Furthermore, the Schroders survey revealed that 53% of retirees simply withdraw money when needed, with only a minority employing more structured approaches. The most common sources for capital include dividend-producing stocks or mutual funds (23%), systematic withdrawals from retirement accounts (22%) and certificates of deposit (17%).

Concerns about income generation extend beyond retirees, with 88% of nonretired Americans expressing at least slight unease about not knowing how to best generate income in retirement. Additionally, nonretirees expect to need an average of $4,947 per month to live comfortably—significantly more than the average of $4,258 per month that current retirees report receiving.

Delaying Retirement

Amid this uncertainty, many workers appear to be delaying their retirement plans. The 2024 Global Benefits Attitudes Survey from WTW found that financial concerns are leading older Americans to work longer or phase into retirement gradually. According to the survey results released Wednesday, 34% of workers aged 50 and older have either started reducing their work hours or responsibilities as they near retirement (15%) or intend to do so (19%).

This phased approach to retirement allows older workers to maintain a level of financial security while transitioning into retirement over a longer period, according to WTW. For example, employees who begin phasing into retirement at age 59 expect to continue working for an additional nine years on average.
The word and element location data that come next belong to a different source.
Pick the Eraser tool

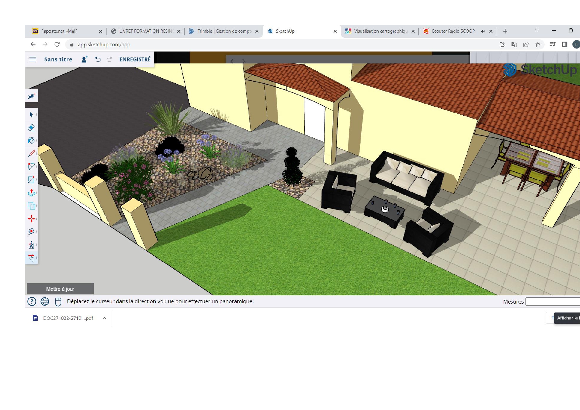pyautogui.click(x=31, y=128)
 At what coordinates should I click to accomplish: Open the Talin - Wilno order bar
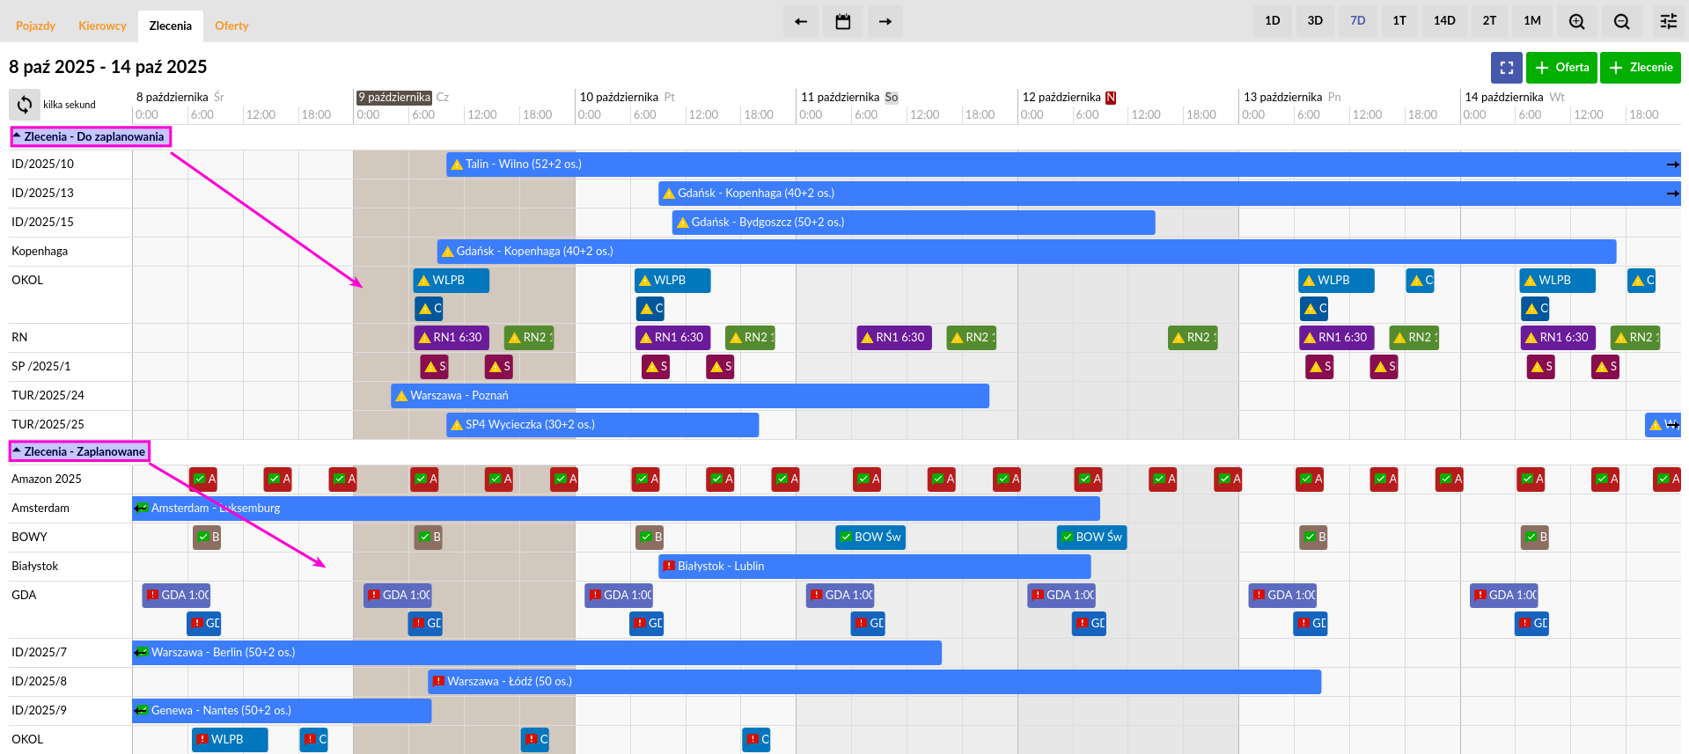(x=1056, y=165)
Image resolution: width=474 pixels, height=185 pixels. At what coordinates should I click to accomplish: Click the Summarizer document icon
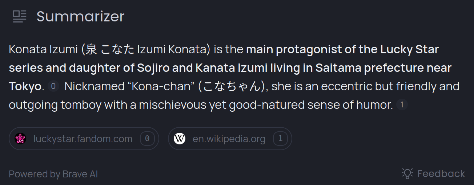pyautogui.click(x=20, y=16)
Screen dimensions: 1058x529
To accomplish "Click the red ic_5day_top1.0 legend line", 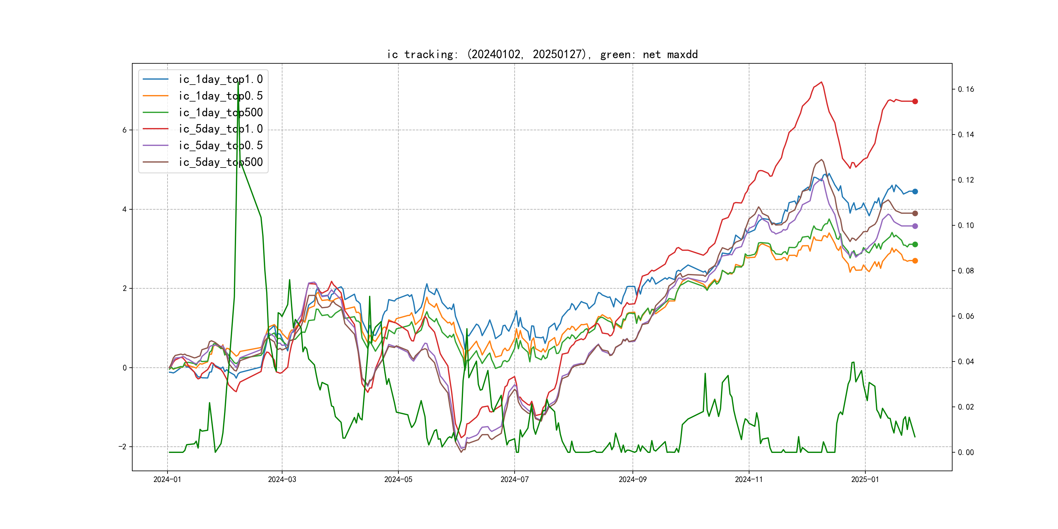I will pos(155,129).
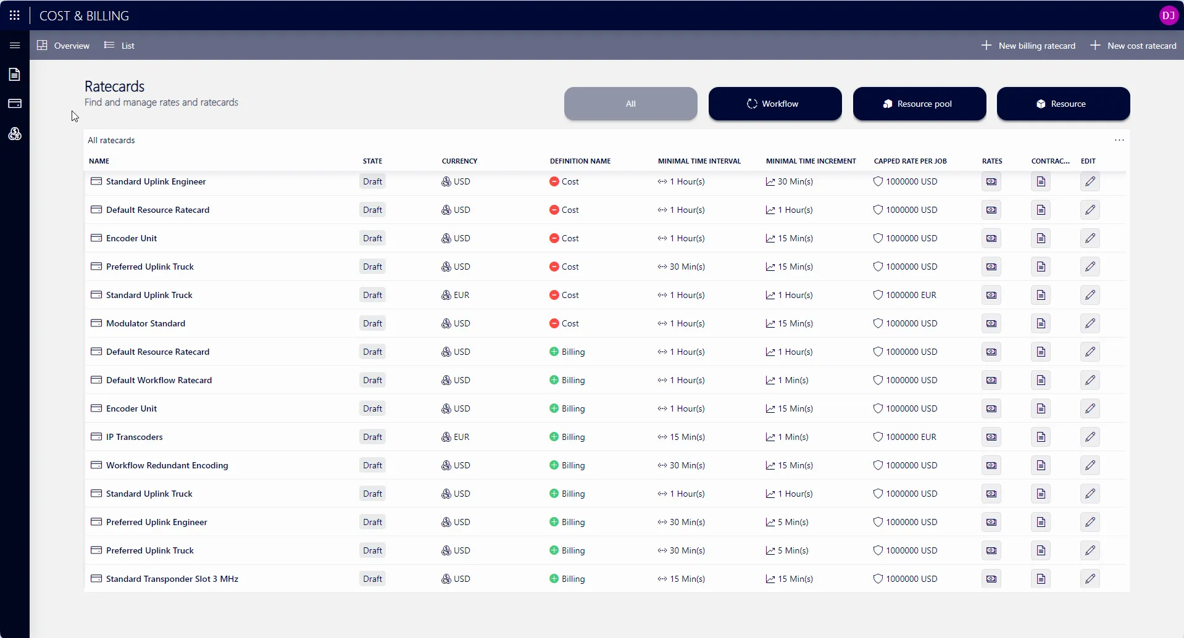Open rates for Standard Uplink Engineer
The width and height of the screenshot is (1184, 638).
click(991, 181)
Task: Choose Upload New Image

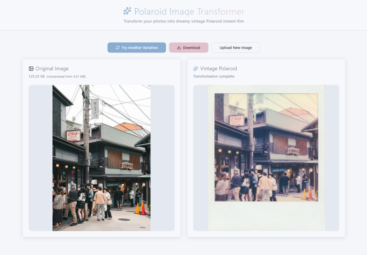Action: pyautogui.click(x=235, y=48)
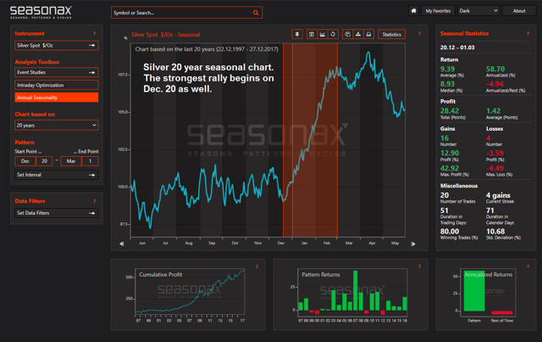Open the Event Studies tool
Image resolution: width=542 pixels, height=342 pixels.
click(57, 73)
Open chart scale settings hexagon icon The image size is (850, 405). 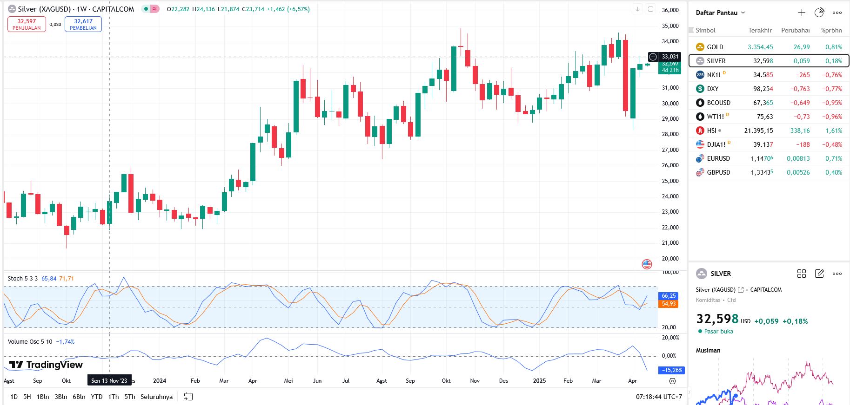pyautogui.click(x=672, y=381)
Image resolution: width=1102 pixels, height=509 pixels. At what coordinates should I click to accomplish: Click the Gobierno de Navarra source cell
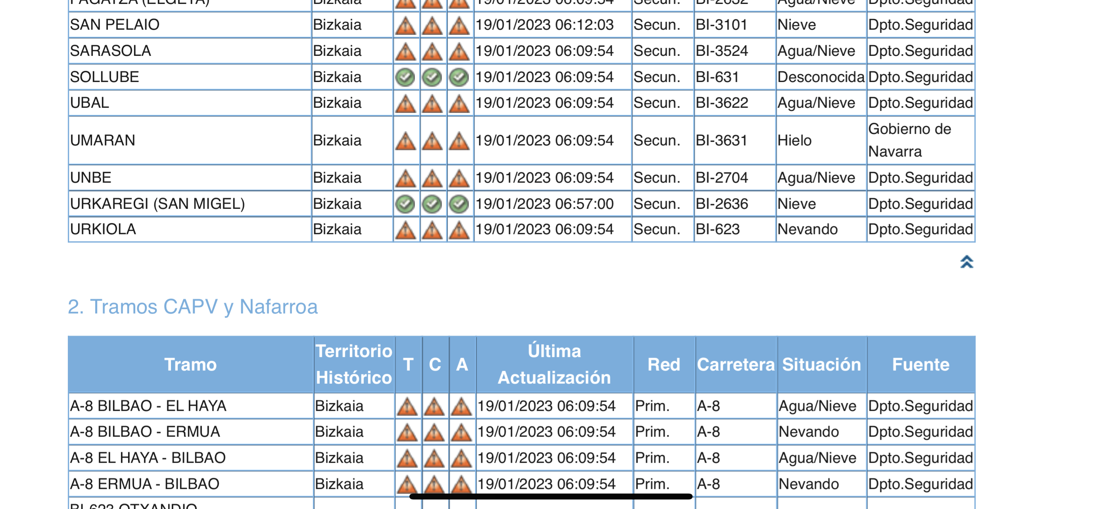pos(909,140)
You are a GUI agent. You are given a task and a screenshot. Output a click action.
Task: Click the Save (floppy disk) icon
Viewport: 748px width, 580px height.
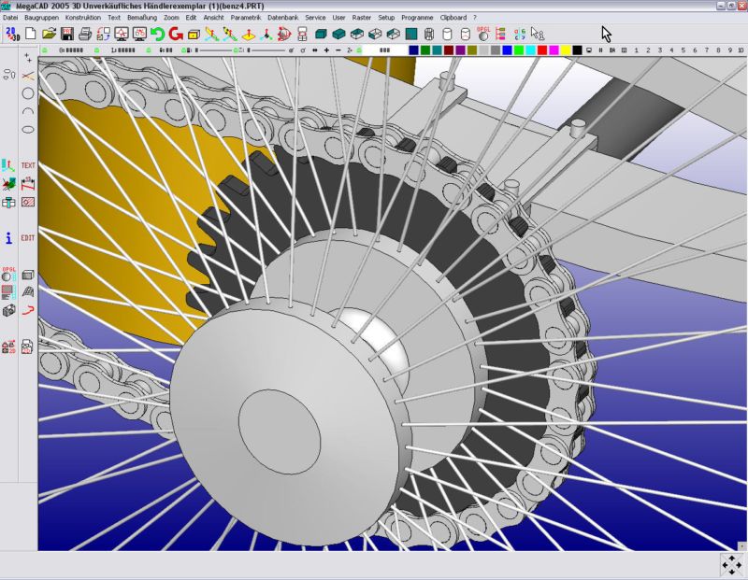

Most of these individuals have opted to reduce their work hours (61%) or take on fewer job responsibilities (41%), while others are exploring changes in their roles or work environments, such as shifting to more remote work.

When asked about the key drivers behind their retirement decisions, financial security emerged as a major factor for 76% of respondents, followed by health concerns (50%) and the desire for more time with family, leisure and travel (45%).

The survey found a larger percentage of people looking to their employer-sponsored retirement plan to meet their needs, with 72% identifying it as their primary savings tool for retirement. Moreover, 55% of employees consider their retirement plan a significant factor in remaining with their current employer, a rise from 48% in 2017.

The Schroders 2024 US Retirement Survey was conducted among 2,000 U.S. investors ages 28 through 79 from March through April, while the WTW Global Benefits Attitudes Survey polled 10,000 U.S. employees working in medium and large private companies across various industries from January through March.